A personalidade define-se como um conjunto de traços de funcionamento mental que definem a forma como cada indivíduo se relaciona com o mundo, com os outros e consigo próprio. Por outras palavras, constitui-se de padrões cognitivos, emocionais, motivacionais e comportamentais que são utilizados pelo individuo perante circunstâncias particulares com que se depara. A personalidade resulta da conjugação de componentes biológicos, genéticos, que nascem com o indivíduo e que são herdados dos progenitores, e componentes ambientais, ou seja, da forma como, durante a infância, o meio envolvente e as relações com os outros moldam a forma de reagir às situações.

A combinação destes fatores dá origem aos traços de funcionamento habitual de cada um, e que apresentam relativa estabilidade a partir do início da idade adulta, o que permite, por exemplo, saber prever o comportamento de alguém que conhecemos bem perante determinada situação – “eu já sei como ele vai reagir às situações, conheço-o muito bem”, o que é o mesmo que dizer que se conhecem os traços da personalidade.

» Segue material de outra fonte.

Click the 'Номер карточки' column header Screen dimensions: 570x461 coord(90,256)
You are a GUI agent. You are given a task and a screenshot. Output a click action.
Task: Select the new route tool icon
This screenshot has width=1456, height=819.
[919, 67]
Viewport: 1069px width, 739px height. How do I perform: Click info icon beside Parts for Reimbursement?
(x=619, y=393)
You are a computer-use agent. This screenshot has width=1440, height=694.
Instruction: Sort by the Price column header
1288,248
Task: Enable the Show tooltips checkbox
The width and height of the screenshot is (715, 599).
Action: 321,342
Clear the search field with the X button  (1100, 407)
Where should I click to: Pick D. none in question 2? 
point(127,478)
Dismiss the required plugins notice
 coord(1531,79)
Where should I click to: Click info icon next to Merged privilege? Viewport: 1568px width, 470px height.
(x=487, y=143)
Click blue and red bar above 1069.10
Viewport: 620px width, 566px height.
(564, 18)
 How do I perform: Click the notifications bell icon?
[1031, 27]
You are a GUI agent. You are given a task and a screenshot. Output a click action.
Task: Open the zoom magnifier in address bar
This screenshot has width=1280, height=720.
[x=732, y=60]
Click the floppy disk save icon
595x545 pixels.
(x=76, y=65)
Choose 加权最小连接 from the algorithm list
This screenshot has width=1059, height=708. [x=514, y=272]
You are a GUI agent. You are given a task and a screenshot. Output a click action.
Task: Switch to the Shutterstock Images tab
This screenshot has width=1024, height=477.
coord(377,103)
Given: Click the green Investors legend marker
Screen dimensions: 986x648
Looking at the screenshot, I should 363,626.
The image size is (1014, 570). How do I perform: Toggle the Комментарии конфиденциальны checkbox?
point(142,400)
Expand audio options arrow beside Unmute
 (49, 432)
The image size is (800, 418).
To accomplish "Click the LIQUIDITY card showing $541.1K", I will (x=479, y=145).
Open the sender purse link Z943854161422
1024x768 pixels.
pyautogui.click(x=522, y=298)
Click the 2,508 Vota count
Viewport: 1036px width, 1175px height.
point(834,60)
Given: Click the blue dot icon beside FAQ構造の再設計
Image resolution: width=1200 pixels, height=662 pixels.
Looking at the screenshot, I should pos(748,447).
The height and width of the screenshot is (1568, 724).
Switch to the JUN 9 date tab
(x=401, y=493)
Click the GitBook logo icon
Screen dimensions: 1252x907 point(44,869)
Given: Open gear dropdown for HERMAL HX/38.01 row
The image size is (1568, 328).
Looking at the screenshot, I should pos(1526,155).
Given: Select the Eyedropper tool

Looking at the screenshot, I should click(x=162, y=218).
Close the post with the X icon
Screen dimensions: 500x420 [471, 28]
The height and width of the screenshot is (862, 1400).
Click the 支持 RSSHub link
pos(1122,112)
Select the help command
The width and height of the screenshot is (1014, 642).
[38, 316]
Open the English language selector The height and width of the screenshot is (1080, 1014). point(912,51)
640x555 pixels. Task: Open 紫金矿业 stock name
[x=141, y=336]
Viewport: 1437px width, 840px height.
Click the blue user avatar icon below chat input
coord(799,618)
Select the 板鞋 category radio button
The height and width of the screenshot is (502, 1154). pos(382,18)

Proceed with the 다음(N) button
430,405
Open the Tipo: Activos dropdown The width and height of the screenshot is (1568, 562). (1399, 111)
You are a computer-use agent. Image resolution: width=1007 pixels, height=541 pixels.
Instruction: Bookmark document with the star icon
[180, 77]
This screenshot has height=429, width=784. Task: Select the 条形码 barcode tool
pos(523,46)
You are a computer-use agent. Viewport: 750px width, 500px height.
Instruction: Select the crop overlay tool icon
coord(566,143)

Se a personalidade se define como um conjunto de traços de funcionamento, também é fácil perceber que alguns desses traços podem funcionar bem e outros mal, ou por outras palavras, podem ser adaptativos ou não. Esta noção de que os diferentes traços num único indivíduo podem ser mais ou menos adaptativos também está presente na nossa linguagem comum, quando dizemos, por exemplo, “ela acha sempre que estão a querer prejudica-la, mas de resto é impecável!” ou “ele é muito calmo, mas toda a gente sabe que ele não pode sentir que está a ser rejeitado... porque nesse momento entra em crise”. Na verdade, todos nós temos traços da personalidade mais disfuncionais, mas isso não faz com que todos tenhamos uma perturbação da personalidade. A perturbação da personalidade existe quando a disfunção cumulativa deste conjunto de traços atinge uma intensidade ou uma gravidade que leve a sofrimento do próprio ou dos outros ou comprometimento do desempenho do indivíduo em diversas áreas da sua vida.

Assim, define-se uma perturbação da personalidade como um padrão persistente e mal-adaptativo de experiências internas e comportamentos, que se desvia acentuadamente do esperado para o contexto cultural do indivíduo, gerando disfunção em diversas áreas: (1) cognitiva, ou seja, as formas de perceção e interpretação de si próprio, dos outros e dos acontecimentos estão alteradas; (2) afetiva, o que significa que respostas emocionais não são apropriadas no que diz respeito à variedade, intensidade, labilidade e adequação das mesmas face às situações; (3) das relações interpessoais e (4) do controlo dos impulsos. Este padrão persistente de funcionamento alterado manifesta-se progressivamente até ao início da idade adulta, mantendo-se depois dessa altura, condicionando défices no funcionamento social, ocupacional ou noutras áreas importantes do funcionamento.

Escusado será dizer que, em muitos casos, estes traços disfuncionais da personalidade causam sofrimento importante ao próprio indivíduo e aqueles que lhe são próximos. É fundamental que, quando procuram ajuda nesse contexto, sejam corretamente diagnosticados, não só sobre se têm uma perturbação da personalidade, mas também, em caso positivo, sobre que tipo de perturbação apresentam. A clara definição do diagnóstico e dos traços de personalidade disfuncionais permitirá que a estratégia terapêutica (que poderá incluir elementos farmacológicos e psicoterapêuticos) seja delineada de forma perfeitamente adaptada ao indivíduo, com o objetivo de aumentar a funcionalidade nos vários campos da sua vida, nomeadamente nas relações familiares, amorosas e sociais, assim como no desempenho profissional, incluindo o seu componente relacional.